School’s out but that doesn’t mean learning has to stop; summer is an opportunity. Students who allow their brains to idle over summer risk a knowledge loss that leads to cumulative deficits year over year. Conversely, students who continue learning over the summer earn higher test scores and place into the most advanced courses.
Research
- Students lose about a month of learning, mostly in math, over summer. A 1996 widely cited meta-analysis from researchers at the University of Missouri and Tennessee State University found that the summer loss equals about 1-month of classroom time.[1]
- Summer loss is cumulative year-over-year. A 2007 study by researchers at Johns Hopkins University found that the ninth grade achievement gap was mostly attributable to summer learning loss in elementary school.[2]
- Low-income students are most adversely affected. The same Johns Hopkins study found that students of disparate socioeconomic groups achieved similarly during the school year but diverged during summer, with two-thirds of the gap attributable to summer.
Counterarguments
Many people, including educators, dispute the research that claims “summer slide.”[3][4] They argue that it’s another example of an over-reliance on testing and traditional schooling mechanisms.
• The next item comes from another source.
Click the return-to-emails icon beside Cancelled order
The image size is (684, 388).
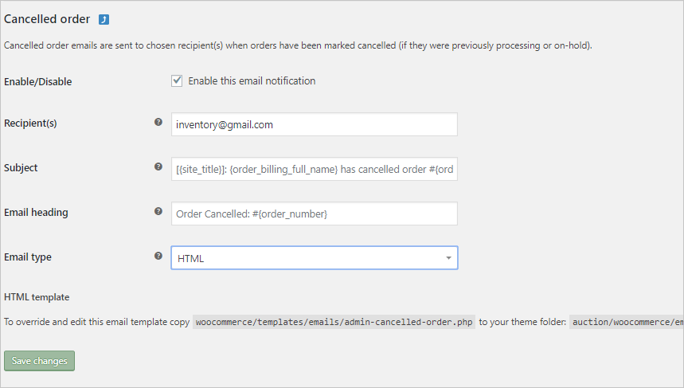coord(104,20)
Furthermore, they question whether the impact is really worse on low-income students saying that affluent students don’t actually spend that much time in paid summer programs versus simply enjoying a leisurely summer.
Summer Academics in Context
How students should spend their summers ultimately comes down to previous outcomes, individual goals, and desire. Students who failed an academic course during the year are required to remediate over the summer if they want to remain on-level in the fall. Very young children or students in low-pressure academic environments may derive minimal benefit from summer studies.
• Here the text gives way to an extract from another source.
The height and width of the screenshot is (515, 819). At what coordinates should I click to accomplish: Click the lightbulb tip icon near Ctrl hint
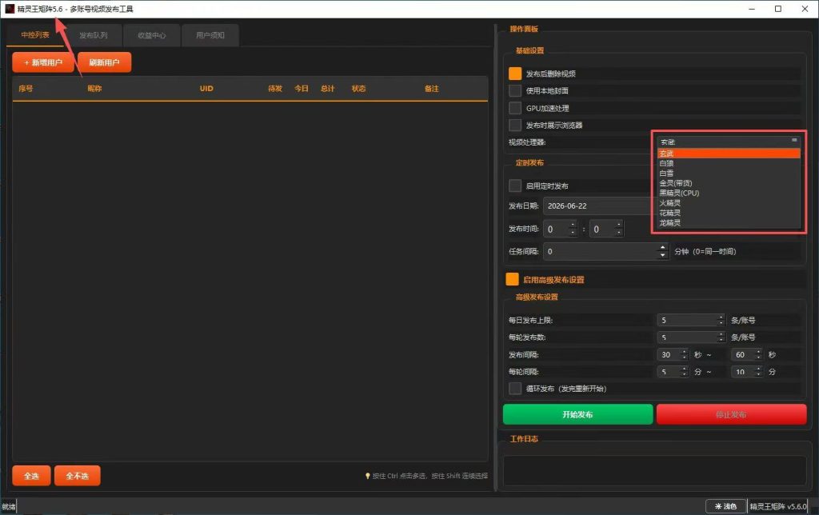click(368, 476)
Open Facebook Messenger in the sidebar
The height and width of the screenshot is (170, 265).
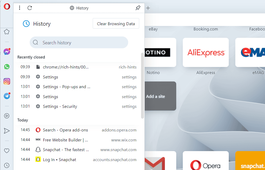[x=7, y=51]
On the other hand, students attending academically rigorous schools with high ambitions would be well served to get ahead lest they fall behind their peers who do study over the summer.
Upcoming Dates
Even if students take a much deserved break over summer, there are some dates in the fall that parents want to be aware of:
- SENIORS – The Common Application opens for college admissions on August 1, 2016.
- JUNIORS & SENIORS – The first ACT in fall is September 10; the first SAT is October 1.
- JUNIORS & SOPHOMORES – The PSAT is on October 19.
- PUBLIC SCHOOL ADMISSIONS – The magnet lottery application is due in December.
- PRIVATE SCHOOL ADMISSIONS – The ISEE is typically taken in January 2017.
Recommendations
Remediate or get ahead.
- Summer courses and tutoring at General Academic
- Most public schools offer/ require free remedial coursework.
- HISD offers for-fee credit awarding online summer school.
- Individual school campuses offer their own programs with rolling deadlines.
Learn online.
- Standardized Tests ACT, SAT, and ISEE – Piqosity
- Academic Subjects – Khan Academy
- Computer Programming – Code Academy or W3 Schools
- World Languages – Duo Lingo, Chinese Pod, Chinese Skill
Discuss and enjoy new or favorite experiences.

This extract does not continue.